Why I Will Never Listen to Lostprophets Again

Tuesday, November 26th at 2:30 pm. That moment in time marks the start of the darkest period in the lives of thousands of young fans of rock music around the globe.

Forget about other recent celebrity child abuse scandals that have rumbled through the public consciousness, by far the most shocking and vile has penetrated deep into the sub-culture that many young people help use to define themselves. This directly affects our lives. Yesterday, Ian Watkins, singer of the multi-million selling band Lostprophets, pleaded guilty in court to a dozen counts of child abuse including the attempted rape of a baby. Childhood memories around the globe collapse into a quagmire of disgust and disbelief.

I'm typing this article as a former fan of Lostprophets. I bought all their albums on CD in an age when it is easier to get what you want for free online. 

I had Ian Watkins' face up on on my wall on numerous posters. I saw the band perform live a handful of times and was blown away by their first and last headline slot at Download 2008.
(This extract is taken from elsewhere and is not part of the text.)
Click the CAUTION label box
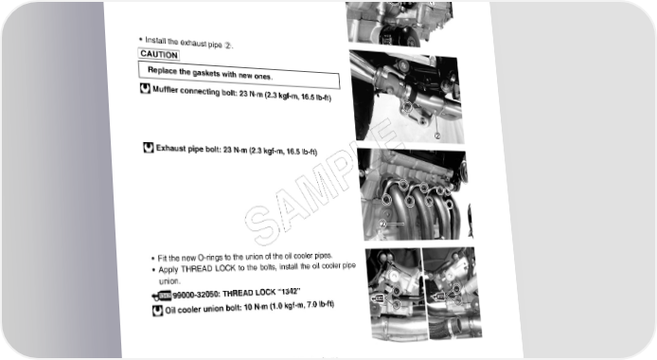pyautogui.click(x=159, y=55)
Needless to say, Lostprophets and Ian Watkins, regrettably, were a huge part of my childhood and created part of the soundtrack to my adolescent years with massive anthemic songs like 'Last Train Home'. All of that is gone now. At the news that he had changed his not guilty pleas to guilty last minute, I felt numb. I knew this was coming.
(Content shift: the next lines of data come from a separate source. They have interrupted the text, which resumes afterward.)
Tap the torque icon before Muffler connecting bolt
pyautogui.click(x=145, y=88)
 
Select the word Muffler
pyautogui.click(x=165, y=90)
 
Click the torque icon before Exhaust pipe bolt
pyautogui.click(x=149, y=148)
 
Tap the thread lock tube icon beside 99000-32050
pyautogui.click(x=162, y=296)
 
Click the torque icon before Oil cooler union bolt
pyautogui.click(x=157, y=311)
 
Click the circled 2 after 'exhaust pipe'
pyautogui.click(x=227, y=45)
Watkins has been in jail for about a year now, I had accepted that it was very possible that he had committed the hideous crimes he was accused of. This was mere confirmation for what I had expected all along. Nothing was to prepare me for the evidence unearthed by police and computer scientists working on the case. I won't go into it here, it is too graphic and you can easily find the details elsewhere. I felt physically sick. Apathy and numbness turned to anger and disgust. Police called the case the worst example of child abuse that they had ever seen.

I vowed never to listen to Lostprophets again.

The inevitable argument that will rage on is whether it is OK to listen to Lostprophets whilst knowing that their singer is a child abusing monster. I have made my stance already very clear. This is just my opinion on that matter: No, it isn't OK whatsoever.

Is it unfair on the rest of the band? Yes. But that doesn't change the fact that their lead singer is the most prominent part of every song. It is his lyrics and the songs that he helped write you are hearing and humming along to. Listening to them on Spotify? Those are his royalties you are creating. You are listening to the voice of a man who deserves to be locked up and forgotten about for the rest of eternity.

That is his ultimate punishment.

His selfishness and vices have utterly wiped out his band's legacy overnight. No one will remember his music, only his crimes. His songs will never be played on the radio again and his albums will never be reprinted. Lostprophets was the means to which he exploited celebrity to feed his evil, poisonous crimes and that is the ultimate reason why I think it is morally wrong to listen to his music. His former friends and band mates are merely collateral damage. They are just other victims of Ian Watkins. Their livelihood and reputations have been smeared and all but destroyed. They didn't deserve any of this. If you want to support them, do them a favour and let this band fade into obscurity, so that one day they may have a chance to rebuild their own careers elsewhere. Not to be known as a member of 'that band' but as successful musicians in their own right.

Perhaps the final victims of this crime to mention are the fans who supported Ian Watkins. The ones who went to court on the very day he pleaded guilty. The ones he waved at in the gallery before his fate was sealed by justice. They have been betrayed. In a way they have lost their innocence. This is the real world. Celebrities are just regular people who are well known, and regular people occasionally turn out to be monsters. I'm lucky that I am an adult, I know more about the dark natures of humanity and I'm thankful I'm not in their position. I feel sorry for the children who idolised this man and held him as a role model. The ones who used his music to support them through their own hardships in life. The ones who he would exploit in a heartbeat to fuel his sick fantasies. Rot in hell Ian Watkins.